Output SQL-standard SET SESSION AUTHORIZATION commands instead of ALTER OWNER commands to determine object ownership. This makes the dump more standards-compatible, but depending on the history of the objects in the dump, might not restore properly.

--table_exists_action

Tells lt_distributed_restore.py what to do if the table it is tring to create already exists. table_exists_action has four options: skip,append,truncate or replace, the possible values have the following effects:

skip: skip leaves the table as is and moves on to the next object.
append: append loads rows from the source and leaves existing rows unchanged.
truncate: truncate deletes existing rows and then loads rows from the source.
replace: replace deletes existing rows and then loads rows from the source.

When you use truncate or replace, ensure that rows in the affected tables are not targets of any referential constraints.
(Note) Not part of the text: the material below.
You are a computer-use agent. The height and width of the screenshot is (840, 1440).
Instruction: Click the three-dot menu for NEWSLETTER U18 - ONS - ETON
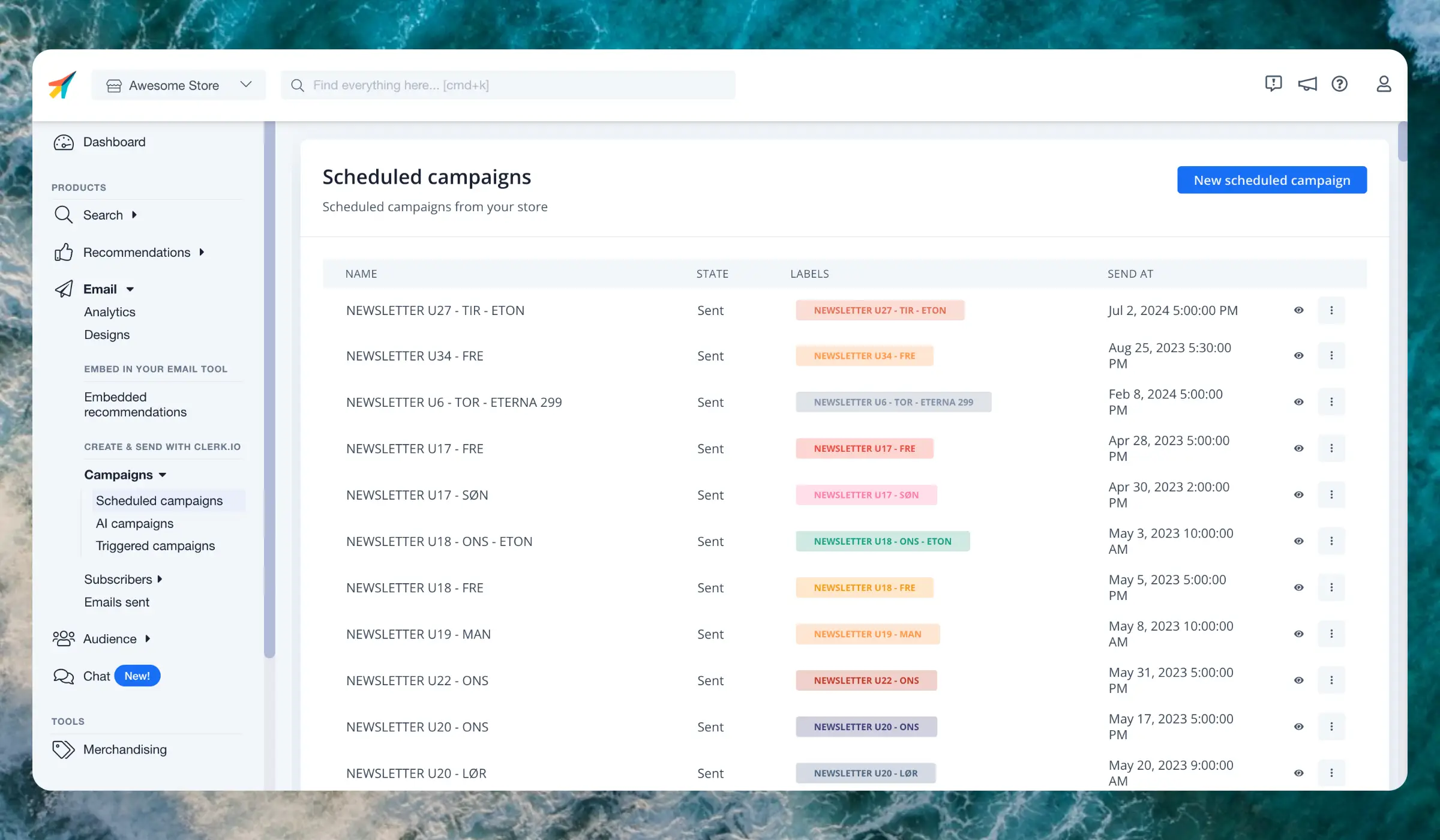[x=1331, y=541]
When you use append or truncate, ensure that rows from the source are compatible with the existing table before performing any action.

--parallel-num=number-of-lt_restore

Parallel execute lt_restore.

--help

Show help about lt_distributed_restore.py command line arguments, and exit.
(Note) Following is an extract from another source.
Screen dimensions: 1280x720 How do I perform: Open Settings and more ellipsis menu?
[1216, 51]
lt_distributed_restore.py also accepts the following command line arguments for connection parameters:

-h host --host=host: Specifies the host name of the machine on which the server is running. If the value begins with a slash, it is used as the directory for the Unix domain socket. The default is taken from the LTHOST environment variable, if set, else 'localhost'.
-p port --port=port: Specifies the TCP port or local Unix domain socket file extension on which the server is listening for connections. Defaults to the LTPORT environment variable, if set, or '5432'.
-U username --username=username: User name to connect as. Defaults to the LTUSER environment variable, if set, or current user.
-w --no-password: Never issue a password prompt. If the server requires password authentication and a password is not available by other means such as a .pgpass file, the connection attempt will fail. This option can be useful in batch jobs and scripts where no user is present to enter a password.
-W --password: Force lt_distributed_restore.py to prompt for a password before connecting to a database.
--role=rolename: Specifies a role name to be used to perform the restore. This option causes lt_restore to issue a SET ROLE rolename command after connecting to the database. It is useful when the authenticated user (specified by -U) lacks privileges needed by lt_restore, but can switch to a role with the required rights. Some installations have a policy against logging in directly as a superuser, and use of this option allows restores to be performed without violating the policy.

The following command-line options control the loggin parameters.

-l log-directory --log-directory=log-directory: Specifies the log directory path. default is '/tmp/ltAdminLogs'
--log-level-console=log-level-console: Specifies the console log level.
--log-level-file=log-level-file: Specifies the file log level.
--log-filename=log-filename: Specifies the log file name. Default is 'lt_distributed_restore-%Y-%m-%d.log'.

Environment

LTHOST LTOPTIONS LTPORT LTUSER: Default connection parameters

Diagnostics

If you have problems running lt_distributed_restore.py, make sure you are able to select information from the database using, for example, ltsql. Also, any default connection settings and environment variables used by the libpq front-end library will apply.

Notes

If your installation has any local additions to the template1 database, be careful to dump with '--lt-exclude-lightdb-objects'.

The limitations of lt_distributed_restore.py are detailed below.

When restoring data to a pre-existing table and the option --disable-triggers is used, lt_restore called by lt_distributed_restore.py emits commands to disable triggers on user tables before inserting the data, then emits commands to re-enable them after the data has been inserted. If the restore is stopped in the middle, the system catalogs might be left in the wrong state.
lt_distributed_restore.py cannot restore large objects selectively; for instance, only those for a specific table. If an archive contains large objects, then all large objects will be restored, or none of them if they are excluded via -t, or other options.

See also the lt_distributed_dump.py documentation for details on limitations of lt_distributed_restore.py.

Once restored, it is wise to run ANALYZE on each restored table so the optimizer has useful statistics; see Section 22.1.3 and Section 22.1.6 for more information.

Examples

Assume we have dumped a database called mydb into a custom-format dump file:

$ lt_dump -Fc -d mydb -f dumpdir --lt-exclude-lightdb-objects

Note that we need dump with '--lt-exclude-lightdb-objects' to exclude extension.

To restore the dump into a new distributed database called newdb :

$ lt_restore -d newdb -f dumpdir